____ Given data
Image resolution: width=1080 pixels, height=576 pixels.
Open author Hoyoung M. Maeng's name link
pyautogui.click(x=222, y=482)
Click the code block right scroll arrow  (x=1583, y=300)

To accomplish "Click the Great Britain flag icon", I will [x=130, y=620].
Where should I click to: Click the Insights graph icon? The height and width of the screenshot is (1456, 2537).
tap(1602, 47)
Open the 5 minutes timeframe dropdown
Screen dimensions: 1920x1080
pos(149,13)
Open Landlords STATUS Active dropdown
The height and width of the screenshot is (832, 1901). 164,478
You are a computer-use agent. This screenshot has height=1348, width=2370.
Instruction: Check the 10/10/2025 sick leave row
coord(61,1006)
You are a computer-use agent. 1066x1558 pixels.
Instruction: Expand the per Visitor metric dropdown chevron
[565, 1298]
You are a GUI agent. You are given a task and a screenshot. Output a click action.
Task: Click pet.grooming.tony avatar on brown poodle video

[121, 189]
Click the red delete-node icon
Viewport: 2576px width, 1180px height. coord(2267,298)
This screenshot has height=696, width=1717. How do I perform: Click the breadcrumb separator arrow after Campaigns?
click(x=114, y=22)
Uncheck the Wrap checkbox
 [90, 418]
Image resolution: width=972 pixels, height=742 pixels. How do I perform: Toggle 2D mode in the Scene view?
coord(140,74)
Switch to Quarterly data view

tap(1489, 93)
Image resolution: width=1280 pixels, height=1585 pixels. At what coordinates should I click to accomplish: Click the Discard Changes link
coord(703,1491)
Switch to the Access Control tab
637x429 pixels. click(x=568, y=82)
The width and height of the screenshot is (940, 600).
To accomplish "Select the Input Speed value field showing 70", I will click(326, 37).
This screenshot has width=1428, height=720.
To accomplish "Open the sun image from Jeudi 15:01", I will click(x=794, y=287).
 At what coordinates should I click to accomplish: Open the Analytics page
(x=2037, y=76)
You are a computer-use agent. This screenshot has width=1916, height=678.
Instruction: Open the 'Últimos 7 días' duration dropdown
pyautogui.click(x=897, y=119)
________
→ **Problem statement**:
Rewrite all of the data above with every "dropdown" swapped for "menu", changing nothing else.

→ **Response to this task**:
Image resolution: width=1080 pixels, height=576 pixels.
Open author Hoyoung M. Maeng's name link
pyautogui.click(x=222, y=482)
Click the code block right scroll arrow  (x=1583, y=300)

To accomplish "Click the Great Britain flag icon", I will [x=130, y=620].
Where should I click to: Click the Insights graph icon? The height and width of the screenshot is (1456, 2537).
tap(1602, 47)
Open the 5 minutes timeframe menu
Screen dimensions: 1920x1080
pos(149,13)
Open Landlords STATUS Active menu
The height and width of the screenshot is (832, 1901). 164,478
You are a computer-use agent. This screenshot has height=1348, width=2370.
Instruction: Check the 10/10/2025 sick leave row
coord(61,1006)
You are a computer-use agent. 1066x1558 pixels.
Instruction: Expand the per Visitor metric menu chevron
[565, 1298]
You are a GUI agent. You are given a task and a screenshot. Output a click action.
Task: Click pet.grooming.tony avatar on brown poodle video

[121, 189]
Click the red delete-node icon
Viewport: 2576px width, 1180px height. coord(2267,298)
This screenshot has height=696, width=1717. How do I perform: Click the breadcrumb separator arrow after Campaigns?
click(x=114, y=22)
Uncheck the Wrap checkbox
 [90, 418]
Image resolution: width=972 pixels, height=742 pixels. How do I perform: Toggle 2D mode in the Scene view?
coord(140,74)
Switch to Quarterly data view

tap(1489, 93)
Image resolution: width=1280 pixels, height=1585 pixels. At what coordinates should I click to accomplish: Click the Discard Changes link
coord(703,1491)
Switch to the Access Control tab
637x429 pixels. click(x=568, y=82)
The width and height of the screenshot is (940, 600).
To accomplish "Select the Input Speed value field showing 70", I will click(326, 37).
This screenshot has width=1428, height=720.
To accomplish "Open the sun image from Jeudi 15:01", I will click(x=794, y=287).
 At what coordinates should I click to accomplish: Open the Analytics page
(x=2037, y=76)
You are a computer-use agent. This screenshot has width=1916, height=678.
Instruction: Open the 'Últimos 7 días' duration menu
pyautogui.click(x=897, y=119)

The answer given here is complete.